● WHAT IS BEING ASKED: Wherever the line with "The width and height of the screenshot is (920, 776)." sits in the listing below, transcribe from it up to and including the line with "This screenshot has height=1036, width=1167.", exactly, and leave the remaining lines out.

MATERIAL PROVIDED START

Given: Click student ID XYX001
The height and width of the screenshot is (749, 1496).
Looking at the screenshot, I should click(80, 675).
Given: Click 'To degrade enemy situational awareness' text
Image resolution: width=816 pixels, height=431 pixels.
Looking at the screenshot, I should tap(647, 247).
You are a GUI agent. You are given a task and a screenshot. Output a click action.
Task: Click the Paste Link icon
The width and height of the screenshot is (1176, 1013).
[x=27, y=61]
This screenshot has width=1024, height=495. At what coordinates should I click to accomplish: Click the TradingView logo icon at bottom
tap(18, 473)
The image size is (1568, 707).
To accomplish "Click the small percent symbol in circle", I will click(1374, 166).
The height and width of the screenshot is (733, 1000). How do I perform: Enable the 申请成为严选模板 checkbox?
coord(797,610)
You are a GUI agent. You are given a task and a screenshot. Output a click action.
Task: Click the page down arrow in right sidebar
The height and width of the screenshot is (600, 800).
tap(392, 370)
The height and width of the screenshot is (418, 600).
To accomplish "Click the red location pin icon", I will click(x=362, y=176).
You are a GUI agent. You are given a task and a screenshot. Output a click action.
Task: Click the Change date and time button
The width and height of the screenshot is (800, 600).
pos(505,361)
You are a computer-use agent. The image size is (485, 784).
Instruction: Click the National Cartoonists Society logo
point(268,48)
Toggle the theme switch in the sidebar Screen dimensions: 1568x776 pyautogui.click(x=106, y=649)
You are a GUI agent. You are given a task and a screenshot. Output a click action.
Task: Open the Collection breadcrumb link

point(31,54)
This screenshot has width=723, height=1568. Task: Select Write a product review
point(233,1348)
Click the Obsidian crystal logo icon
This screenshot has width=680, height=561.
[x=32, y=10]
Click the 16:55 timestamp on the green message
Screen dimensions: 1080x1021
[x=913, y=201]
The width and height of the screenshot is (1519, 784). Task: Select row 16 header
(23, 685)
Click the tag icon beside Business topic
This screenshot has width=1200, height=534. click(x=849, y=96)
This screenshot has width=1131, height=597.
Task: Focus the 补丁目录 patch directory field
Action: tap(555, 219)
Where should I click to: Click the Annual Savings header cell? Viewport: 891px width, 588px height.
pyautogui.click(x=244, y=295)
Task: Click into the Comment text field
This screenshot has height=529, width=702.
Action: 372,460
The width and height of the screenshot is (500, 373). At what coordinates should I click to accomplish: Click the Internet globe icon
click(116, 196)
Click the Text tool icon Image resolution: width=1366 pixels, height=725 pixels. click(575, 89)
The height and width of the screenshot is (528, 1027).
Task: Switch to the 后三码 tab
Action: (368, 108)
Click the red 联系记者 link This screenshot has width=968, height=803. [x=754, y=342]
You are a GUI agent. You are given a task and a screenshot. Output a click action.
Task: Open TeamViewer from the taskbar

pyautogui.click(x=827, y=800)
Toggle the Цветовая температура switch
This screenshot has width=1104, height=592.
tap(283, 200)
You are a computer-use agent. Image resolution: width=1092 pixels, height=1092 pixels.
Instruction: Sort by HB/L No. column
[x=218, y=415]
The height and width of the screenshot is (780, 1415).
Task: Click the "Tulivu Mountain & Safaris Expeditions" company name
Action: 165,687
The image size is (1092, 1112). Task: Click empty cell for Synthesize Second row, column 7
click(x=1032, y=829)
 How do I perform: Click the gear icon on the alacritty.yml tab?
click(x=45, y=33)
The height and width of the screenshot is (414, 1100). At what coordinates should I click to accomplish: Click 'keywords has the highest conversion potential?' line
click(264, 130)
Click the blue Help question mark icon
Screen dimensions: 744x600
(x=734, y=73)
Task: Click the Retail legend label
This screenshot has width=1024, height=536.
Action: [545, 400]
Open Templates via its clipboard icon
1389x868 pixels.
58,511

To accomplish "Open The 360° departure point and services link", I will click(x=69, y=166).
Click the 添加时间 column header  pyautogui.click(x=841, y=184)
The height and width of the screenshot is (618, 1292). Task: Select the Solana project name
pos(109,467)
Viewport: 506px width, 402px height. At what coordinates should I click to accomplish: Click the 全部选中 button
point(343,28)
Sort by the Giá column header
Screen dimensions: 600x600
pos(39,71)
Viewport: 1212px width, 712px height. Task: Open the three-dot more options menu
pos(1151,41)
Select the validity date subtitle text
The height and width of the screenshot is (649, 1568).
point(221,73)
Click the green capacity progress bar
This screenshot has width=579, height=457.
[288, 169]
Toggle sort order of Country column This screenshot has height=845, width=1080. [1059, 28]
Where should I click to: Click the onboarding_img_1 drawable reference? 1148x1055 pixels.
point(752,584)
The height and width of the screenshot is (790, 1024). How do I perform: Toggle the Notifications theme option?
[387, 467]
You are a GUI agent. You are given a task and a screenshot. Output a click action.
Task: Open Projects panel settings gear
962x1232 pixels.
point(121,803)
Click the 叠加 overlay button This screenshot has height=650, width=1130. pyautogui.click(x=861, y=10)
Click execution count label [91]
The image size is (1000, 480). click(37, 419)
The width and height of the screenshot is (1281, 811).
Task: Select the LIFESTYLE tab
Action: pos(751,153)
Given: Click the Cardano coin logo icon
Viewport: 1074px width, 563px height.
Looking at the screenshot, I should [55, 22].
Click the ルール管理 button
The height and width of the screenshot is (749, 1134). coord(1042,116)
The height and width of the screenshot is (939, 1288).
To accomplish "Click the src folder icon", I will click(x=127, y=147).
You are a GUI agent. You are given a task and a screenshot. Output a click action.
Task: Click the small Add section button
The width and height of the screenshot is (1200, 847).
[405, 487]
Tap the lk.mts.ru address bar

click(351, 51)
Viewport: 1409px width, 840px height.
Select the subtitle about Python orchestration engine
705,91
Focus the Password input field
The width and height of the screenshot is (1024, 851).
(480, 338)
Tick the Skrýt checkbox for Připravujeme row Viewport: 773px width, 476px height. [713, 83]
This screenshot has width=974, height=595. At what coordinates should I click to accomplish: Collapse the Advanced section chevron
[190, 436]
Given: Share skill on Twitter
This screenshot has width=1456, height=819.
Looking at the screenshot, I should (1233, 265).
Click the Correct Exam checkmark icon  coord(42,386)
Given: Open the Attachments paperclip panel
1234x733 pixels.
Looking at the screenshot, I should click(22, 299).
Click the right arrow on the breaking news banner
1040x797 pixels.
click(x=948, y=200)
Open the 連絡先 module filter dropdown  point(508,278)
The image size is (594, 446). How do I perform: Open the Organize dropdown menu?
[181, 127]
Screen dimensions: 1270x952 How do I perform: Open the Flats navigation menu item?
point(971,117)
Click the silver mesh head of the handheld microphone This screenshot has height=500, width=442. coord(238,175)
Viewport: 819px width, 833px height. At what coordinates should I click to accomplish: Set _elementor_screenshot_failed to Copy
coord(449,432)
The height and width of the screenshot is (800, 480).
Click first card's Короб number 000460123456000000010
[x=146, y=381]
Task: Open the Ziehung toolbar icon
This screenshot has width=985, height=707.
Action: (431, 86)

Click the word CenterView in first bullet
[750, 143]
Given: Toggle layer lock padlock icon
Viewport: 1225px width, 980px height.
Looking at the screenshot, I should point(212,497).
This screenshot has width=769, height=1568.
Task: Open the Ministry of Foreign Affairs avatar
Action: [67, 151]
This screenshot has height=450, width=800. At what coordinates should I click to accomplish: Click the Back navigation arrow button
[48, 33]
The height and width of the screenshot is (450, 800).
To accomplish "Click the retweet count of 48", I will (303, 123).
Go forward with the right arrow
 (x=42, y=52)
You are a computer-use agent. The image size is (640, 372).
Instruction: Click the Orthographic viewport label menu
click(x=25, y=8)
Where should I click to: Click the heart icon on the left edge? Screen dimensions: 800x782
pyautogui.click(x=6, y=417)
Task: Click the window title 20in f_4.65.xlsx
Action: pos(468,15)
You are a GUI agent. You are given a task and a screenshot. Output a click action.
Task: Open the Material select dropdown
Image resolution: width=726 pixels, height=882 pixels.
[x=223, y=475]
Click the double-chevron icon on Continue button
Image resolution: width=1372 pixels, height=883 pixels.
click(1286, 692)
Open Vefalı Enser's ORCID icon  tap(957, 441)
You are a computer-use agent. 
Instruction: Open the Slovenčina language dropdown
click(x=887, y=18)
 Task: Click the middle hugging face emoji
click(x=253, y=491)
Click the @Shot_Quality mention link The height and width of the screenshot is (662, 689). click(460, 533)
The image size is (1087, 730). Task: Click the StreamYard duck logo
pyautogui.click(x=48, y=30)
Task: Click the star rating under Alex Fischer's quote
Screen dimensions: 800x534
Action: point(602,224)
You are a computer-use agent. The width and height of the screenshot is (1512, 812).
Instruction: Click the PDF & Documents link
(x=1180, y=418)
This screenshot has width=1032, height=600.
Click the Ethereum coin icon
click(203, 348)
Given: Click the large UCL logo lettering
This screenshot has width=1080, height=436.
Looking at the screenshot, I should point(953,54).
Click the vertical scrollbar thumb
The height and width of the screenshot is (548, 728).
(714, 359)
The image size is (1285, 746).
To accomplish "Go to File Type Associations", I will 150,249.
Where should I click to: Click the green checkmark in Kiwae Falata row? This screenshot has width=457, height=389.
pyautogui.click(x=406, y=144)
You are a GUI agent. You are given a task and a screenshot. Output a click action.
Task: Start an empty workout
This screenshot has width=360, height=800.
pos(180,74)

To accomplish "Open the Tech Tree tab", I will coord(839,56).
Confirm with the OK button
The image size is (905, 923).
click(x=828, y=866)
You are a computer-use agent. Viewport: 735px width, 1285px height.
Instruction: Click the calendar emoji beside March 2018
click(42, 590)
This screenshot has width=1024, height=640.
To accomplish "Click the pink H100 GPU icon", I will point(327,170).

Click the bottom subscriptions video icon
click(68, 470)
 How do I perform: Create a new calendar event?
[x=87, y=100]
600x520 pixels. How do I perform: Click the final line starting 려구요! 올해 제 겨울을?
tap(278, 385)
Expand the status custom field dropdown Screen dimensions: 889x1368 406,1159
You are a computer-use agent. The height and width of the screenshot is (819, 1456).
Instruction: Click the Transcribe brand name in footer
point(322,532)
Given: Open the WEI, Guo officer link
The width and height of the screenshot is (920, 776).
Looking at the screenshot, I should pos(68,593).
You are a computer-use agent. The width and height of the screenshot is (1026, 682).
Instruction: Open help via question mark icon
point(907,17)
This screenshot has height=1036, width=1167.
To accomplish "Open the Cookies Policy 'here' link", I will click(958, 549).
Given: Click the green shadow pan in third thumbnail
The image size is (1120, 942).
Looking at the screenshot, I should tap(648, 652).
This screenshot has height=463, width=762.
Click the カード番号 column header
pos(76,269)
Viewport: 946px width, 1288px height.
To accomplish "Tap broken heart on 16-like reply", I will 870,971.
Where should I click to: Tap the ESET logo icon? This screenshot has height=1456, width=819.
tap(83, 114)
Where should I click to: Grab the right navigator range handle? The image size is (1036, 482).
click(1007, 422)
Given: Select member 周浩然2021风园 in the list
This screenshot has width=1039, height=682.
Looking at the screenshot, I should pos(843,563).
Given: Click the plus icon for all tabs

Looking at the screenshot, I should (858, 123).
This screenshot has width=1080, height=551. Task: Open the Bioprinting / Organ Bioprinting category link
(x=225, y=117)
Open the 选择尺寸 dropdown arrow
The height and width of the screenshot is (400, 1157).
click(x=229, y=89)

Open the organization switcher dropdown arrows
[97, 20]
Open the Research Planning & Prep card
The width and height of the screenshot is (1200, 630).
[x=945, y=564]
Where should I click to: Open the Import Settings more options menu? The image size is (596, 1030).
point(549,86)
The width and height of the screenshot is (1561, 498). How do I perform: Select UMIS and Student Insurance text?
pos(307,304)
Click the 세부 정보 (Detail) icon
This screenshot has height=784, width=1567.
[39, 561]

MATERIAL PROVIDED END

● OUTPUT OF THE EXERCISE:
The width and height of the screenshot is (920, 776).
Looking at the screenshot, I should pos(68,593).
You are a computer-use agent. The width and height of the screenshot is (1026, 682).
Instruction: Open help via question mark icon
point(907,17)
This screenshot has height=1036, width=1167.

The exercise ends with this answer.